> SUPPLIED PASSAGE
= = = = =
One of the most interesting numbers from year one of motor voter is how many people opted out of being registered to vote. As noted above, 25,112 (8.25%) of automatic registrants chose to return the postcard and not be registered to vote. This number will be interesting to track over time as Oregon continues to automatically register people to vote.

It would also be interesting to know why people are opting out. Christopher Shortell, associate professor of political science at Portland State University, suggested it could be several factors including a statement against the law itself, a fear of the government tracking citizens or those who do not participate for religious reasons.

“Or some combination of those factors or others,” Shortell said. “It is definitely something to watch.”

Metroscape also asked both Governor Kate Brown’s office and the Secretary of State’s office if they had any thoughts on why so many citizens opted out of being registered to vote. Neither office wanted to speculate.

“Governor Brown is not judgmental about why someone would opt out,” said Kristen Grainger, communications director for Governor Brown. “She believes Oregon has the best policy, which errs on the side of participation, and assumes eligible voters should be registered unless they indicate otherwise, and respect their right to opt out.”

The Office of Secretary of State gave a similar answer but did suggest that testimony from the legislative process might provide additional insight into those who opt out.
= = = = =
> DATA
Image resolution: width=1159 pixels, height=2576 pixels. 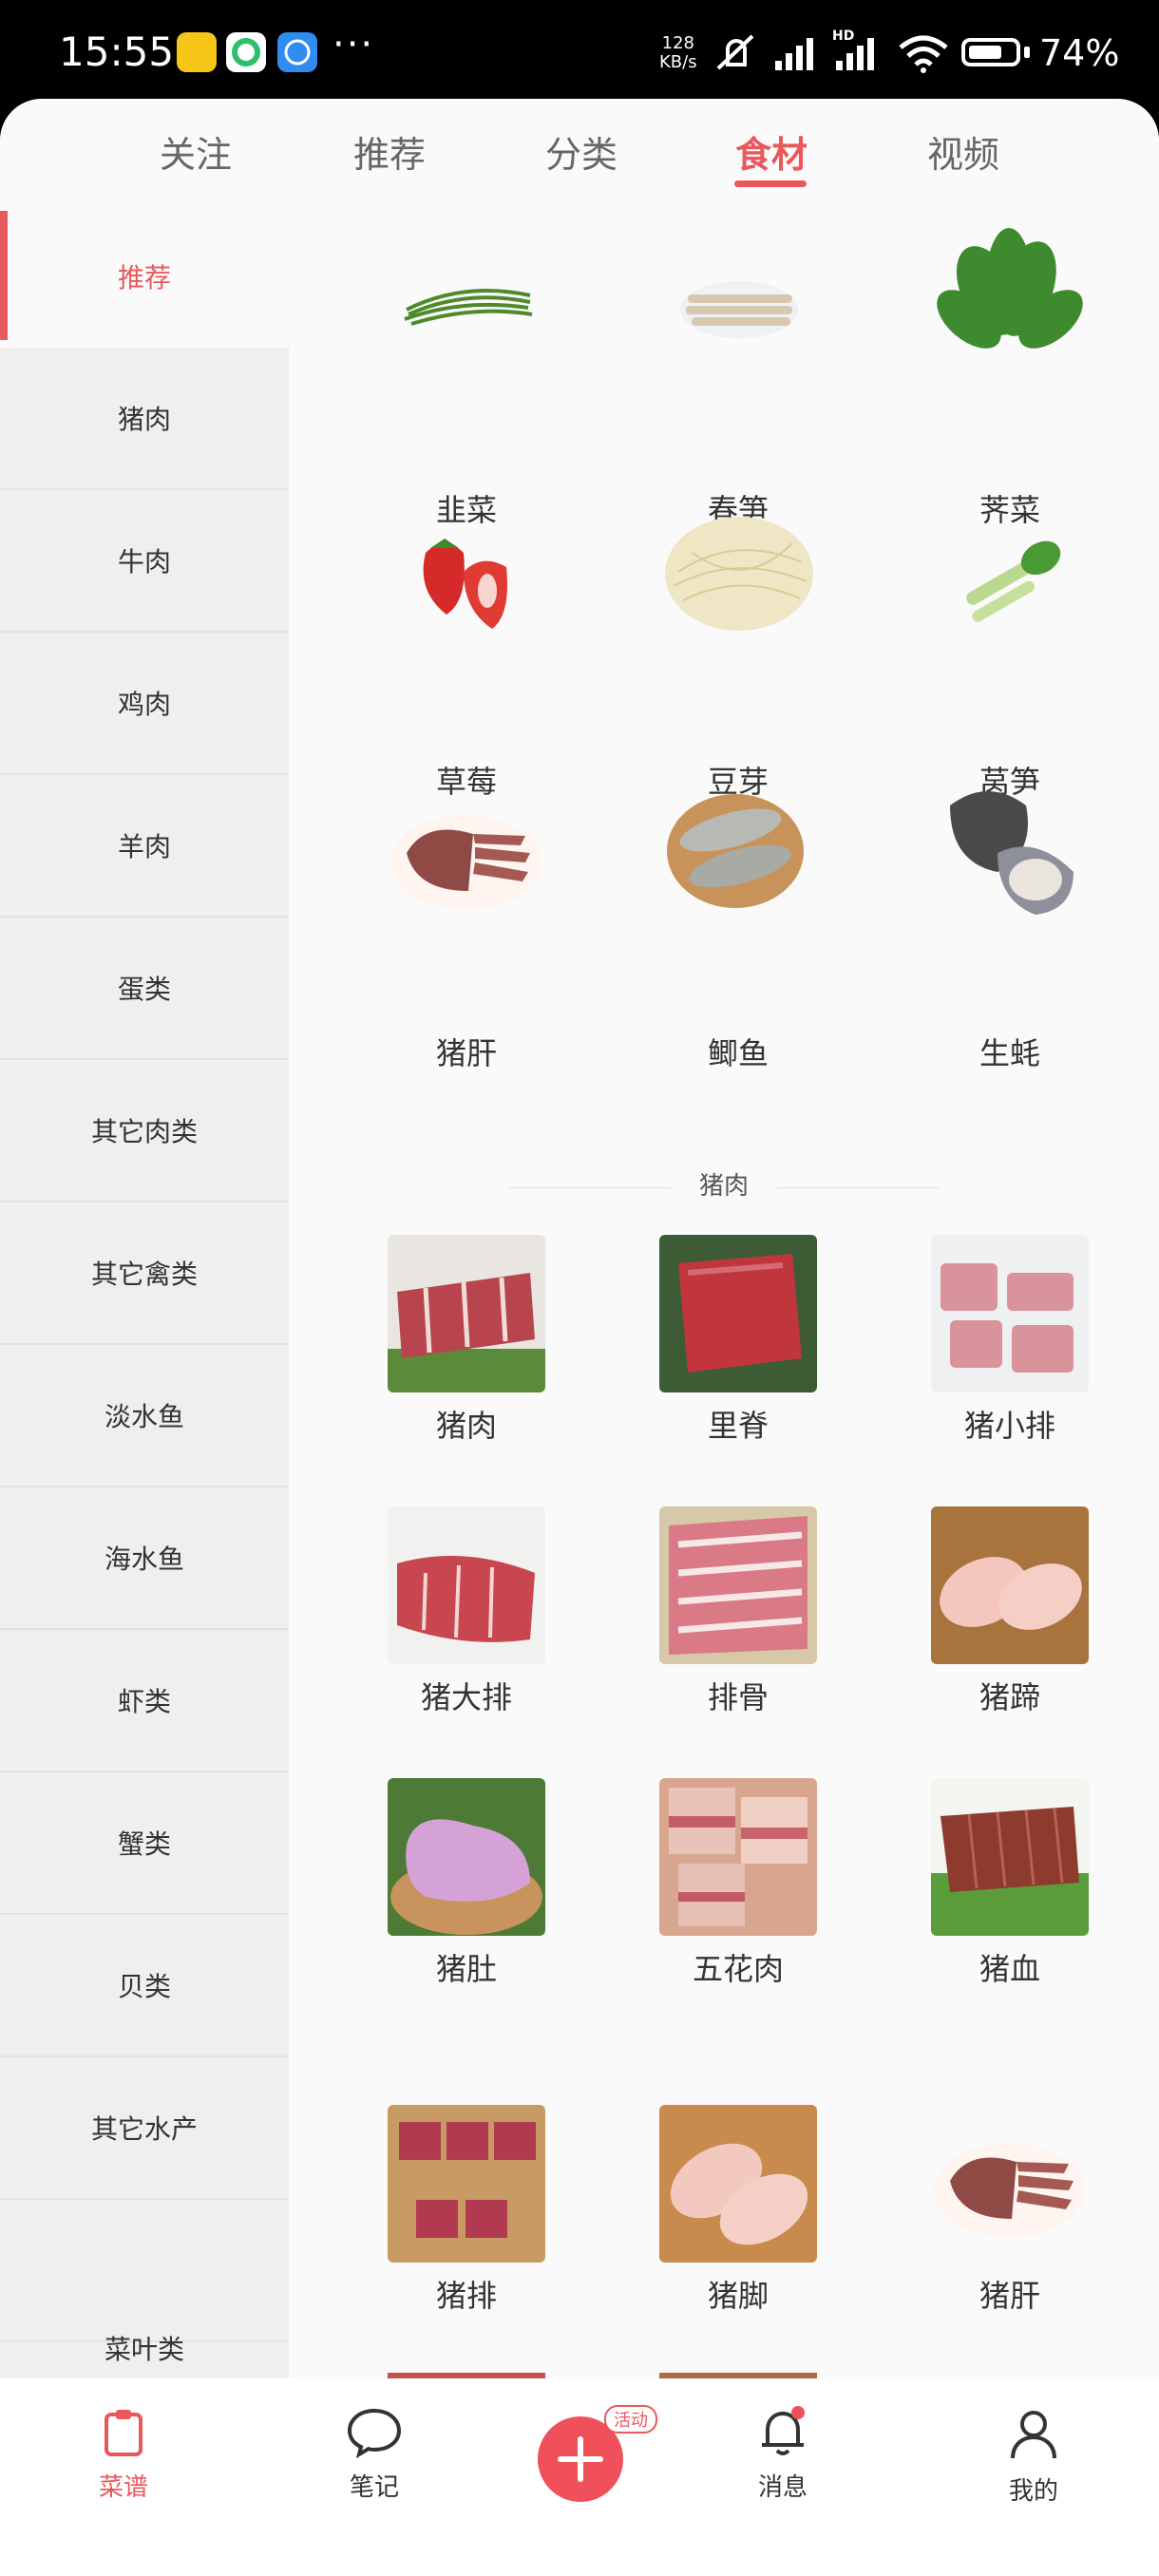 I want to click on ingredient-name: 生蚝, so click(x=1009, y=1053).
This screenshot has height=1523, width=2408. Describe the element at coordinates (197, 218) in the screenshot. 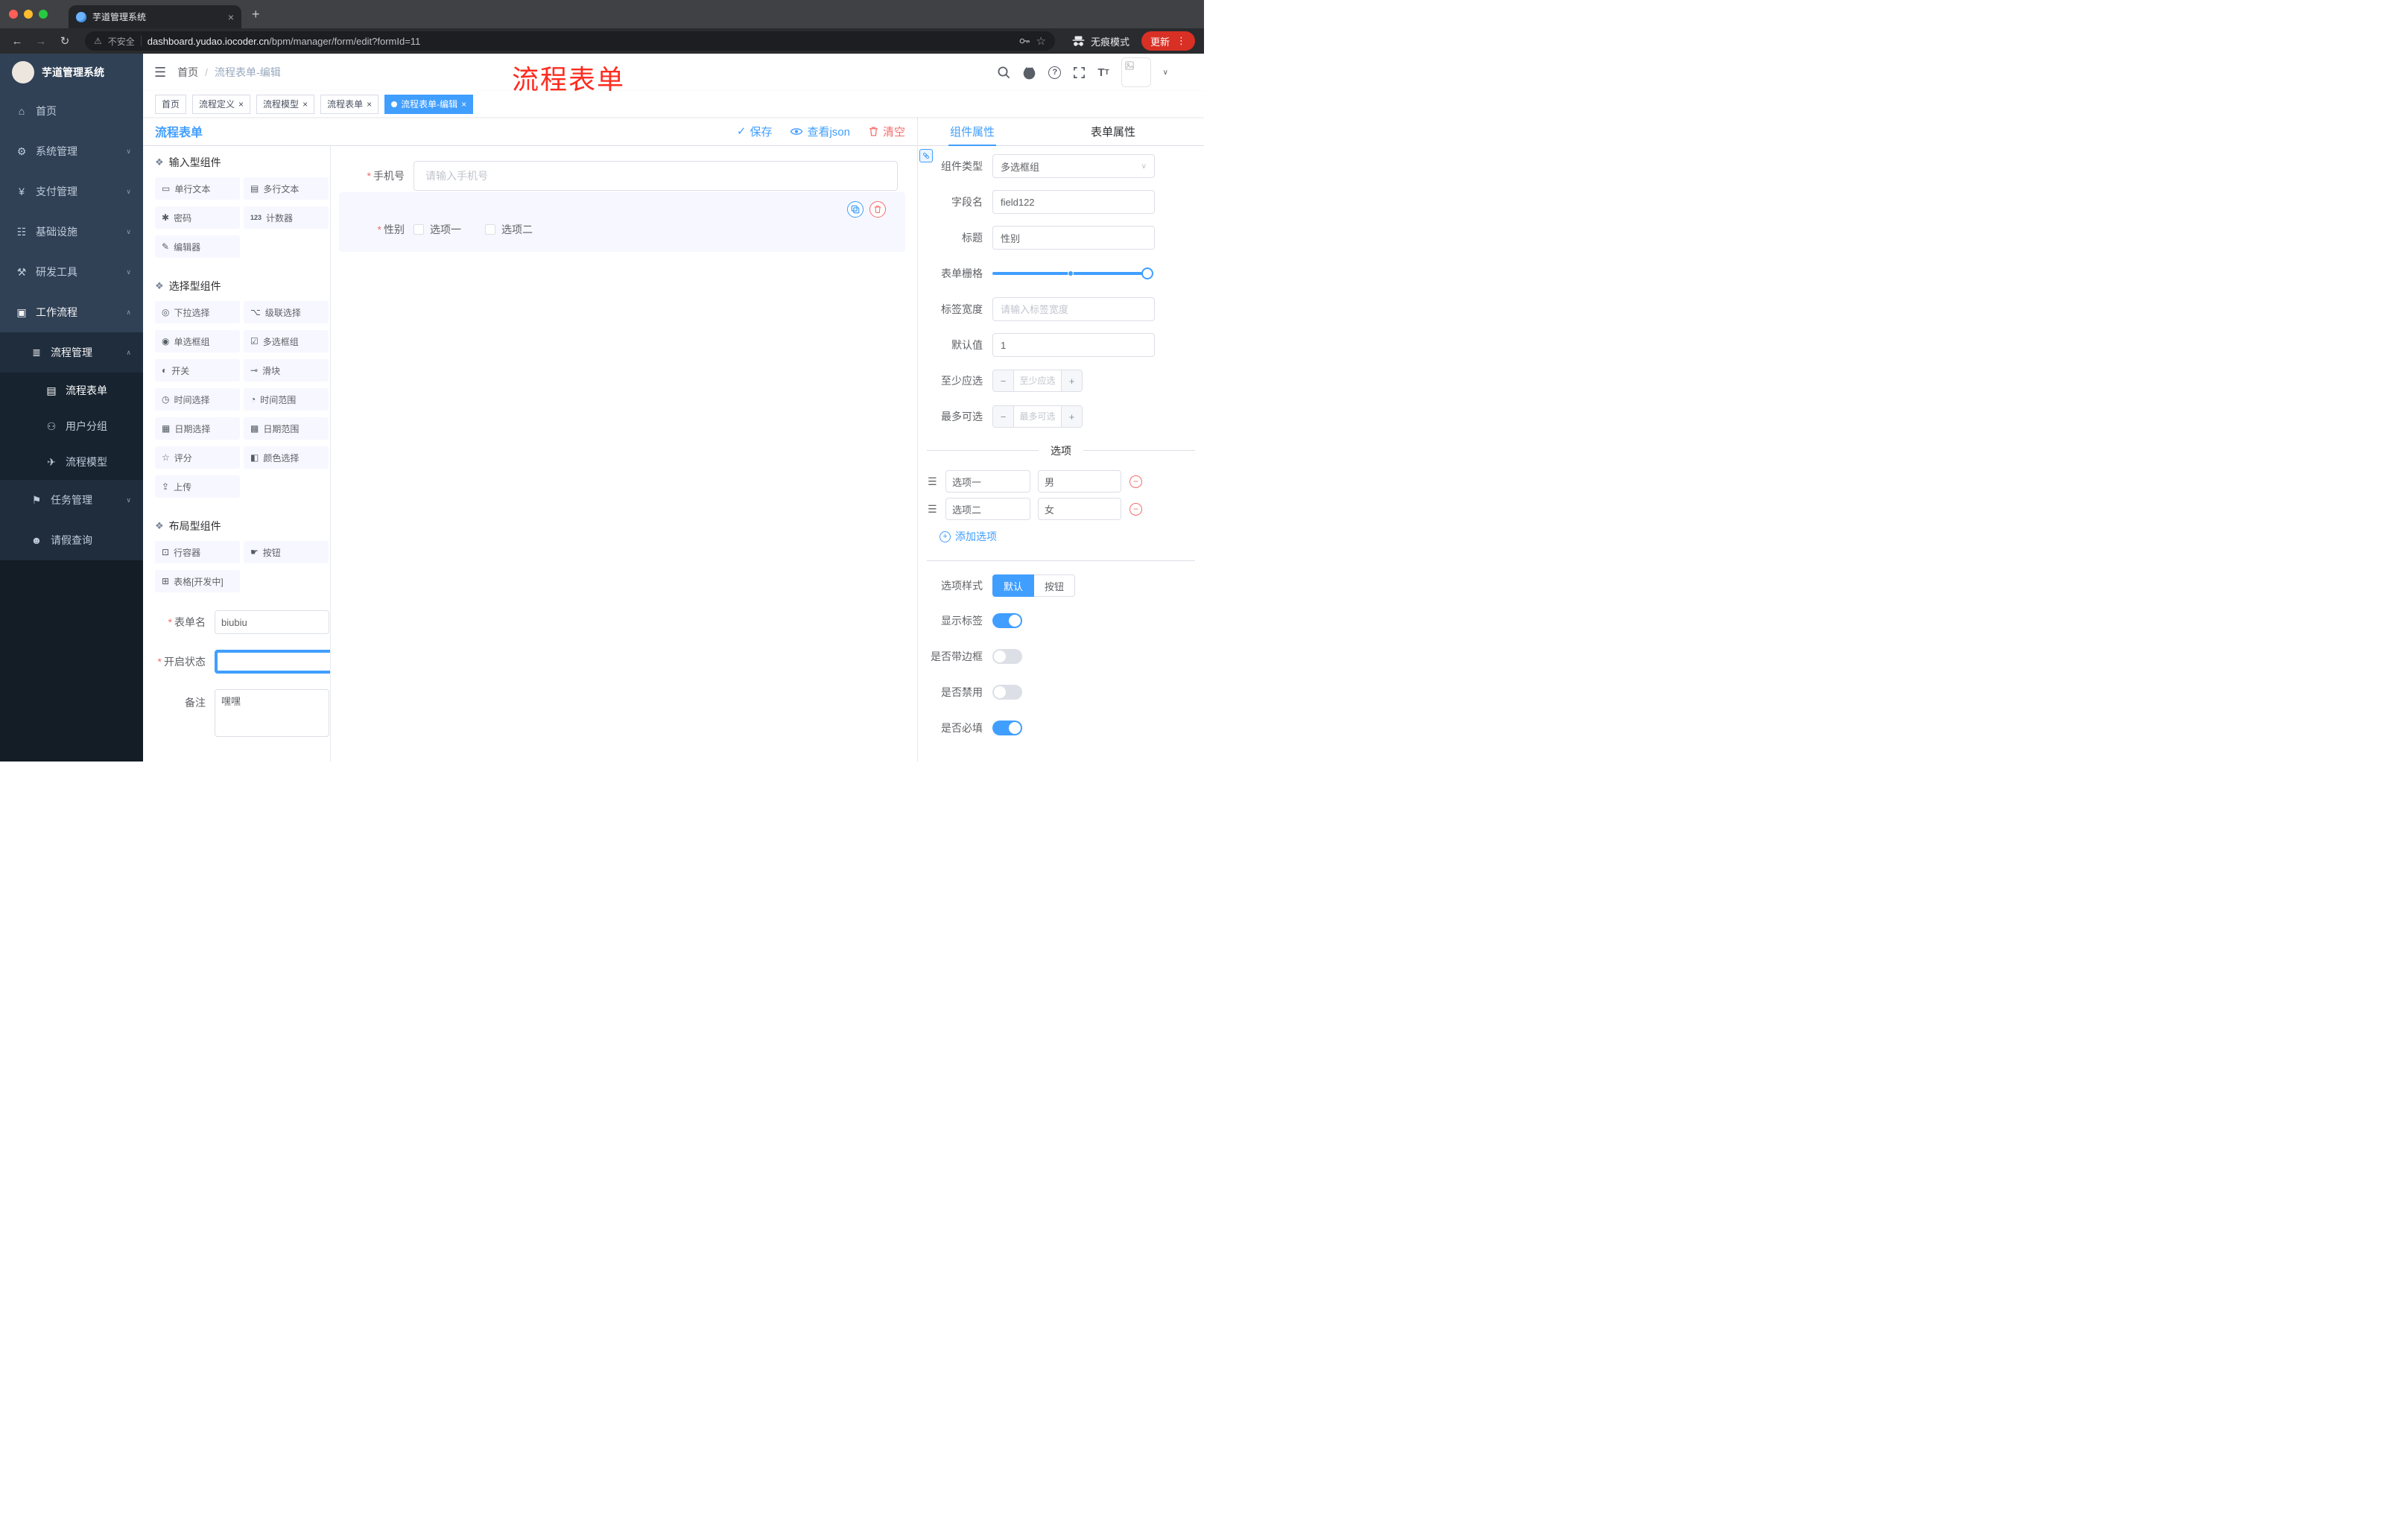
= = = = =
> WHAT TO WORK ON
**a)** Please write out, word for word, the part of the Oregon motor voter passage that opens with the words containing "It would also" and closes with "for religious reasons.".
**b)** Extend the Oregon motor voter passage past its final sentence, carrying its reporting forward.

> OUTPUTS IN ORDER
**a)**
It would also be interesting to know why people are opting out. Christopher Shortell, associate professor of political science at Portland State University, suggested it could be several factors including a statement against the law itself, a fear of the government tracking citizens or those who do not participate for religious reasons.

**b)**
“We don’t question people’s motives, we merely respect their right to opt out of the process,” said Molly Woon, communications director for Secretary of State Jeanne Atkins, who oversaw the implementation of the law and first year of the program. “I imagine that there is testimony from when the bill was heard in 2014 and 2015 from people not wanting to be on a voter list, those with religious exemptions, or people concerned with personal autonomy, etc. But we don’t require a reason, nor do we keep track of reasons, for opting out of the process. We simply respect people’s wishes.”

 

Drama in the Presidential Election, Not As Much At Home

While the national presidential election provided a measure of excitement and surprise, down the ballot in Oregon and Washington things remained status quo for the most part. In Congress, like the rest of the country, voters in Oregon and Washington returned all of their congressional representatives as well as US Senators, up for reelection or replaced them in open seats with members of the same party. Nationally, of the 466 races for seats in the US Senate and House, 445 of them were retained by the same party.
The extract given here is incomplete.